Former district councillor Craig Speirs likes the idea.

“The last thing we need is more residential. I support council on this one,” he said at Thursday’s open house.

Providing residents and council approved, “You could really make something that was attractive and employ people and fit the neighourhood.”

Raulot-Lapointe said the hope was that there would be greater demand for the Kanaka Business Park on 256th Street.

But the market hasn’t adjusted to the new bridges – the Golden Ears, Pitt River and Port Mann – improving access.

Developer Phil Cooper still says north 256th Street has a future. Cooper has a business park at the far end of 256th Street and recently bought five acres in Kanaka Business Park, where he plans to develop 70,000 sq. feet.

“I’m going to build an artisan village,” where people can live/work in their businesses.

The land is not in the flood plain, he added.

By 2041, Maple Ridge must have room for 42,500 jobs, an increase from its current total of 26,330. That will translate into a demand for about another 200 acres, says the strategy.

Identification of those areas has to start soon. Currently, only 43 acres are available.

For Kathy Klassen more certainty about a current industrial area, Albion Industrial Park, would help.

“We want to know what the plan is for down there. Everybody has a sense … that this is more about real estate and development,” she said at an open house.

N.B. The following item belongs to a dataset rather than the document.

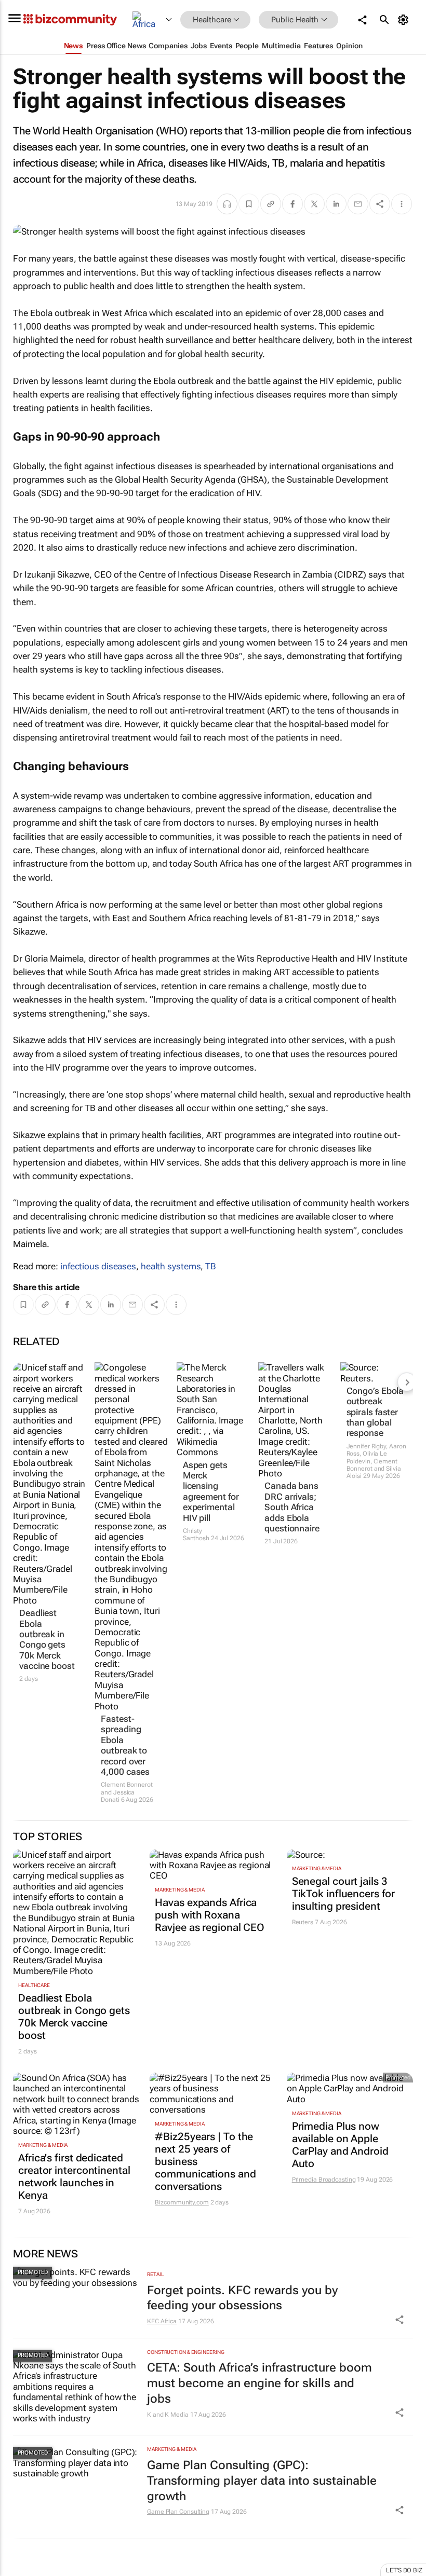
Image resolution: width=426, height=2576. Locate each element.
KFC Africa (162, 2321)
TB (210, 1266)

Klassen runs Pacific Coast Cedar Products on River Road and wants to know if the district will maintain it as an industrial area or if there are other plans.

“The problem with Albion and other areas is access.”

She said business owners in the area were invited to only one meeting in June as “stakeholders,” to give their views on the strategy.

Klassen said she’s OK with the area remaining industrial. Pacific Coast Cedar employs 10 people who make cedar shingles for the exterior walls of houses and buildings.

“A lot of things have to change here before we attract new industry.” For one thing, transit needs improving.

The strategy though recognizes the challenges of the Albion Industrial Park, the river-front area on the south side of Lougheed Highway, west of 240th Street. Dikes have to be improved, there should be incentives for development, sites have to be decontaminated and road access has to improve. Nothing is expected to happen there within a decade.

The strategy also says that a business park should be a major part of developing the east side of 105th Avenue in the Albion flats. Maple Ridge has been encouraged by the Agricultural Land Commission to make an exclusion application. It’s currently negotiating with Smart Centres mall development company on a possible land swap in Albion flats.

Taking land out of the Agricultural Land Reserve for industrial use or converting residential land for industrial use, should both be last resorts, says Rollo.

The consultants also say that industrial land shouldn’t be converted for use by big-box stores.

The report also says that Maple Ridge has enough commercial land and that the downtown should be the priority, even for developing big box stores.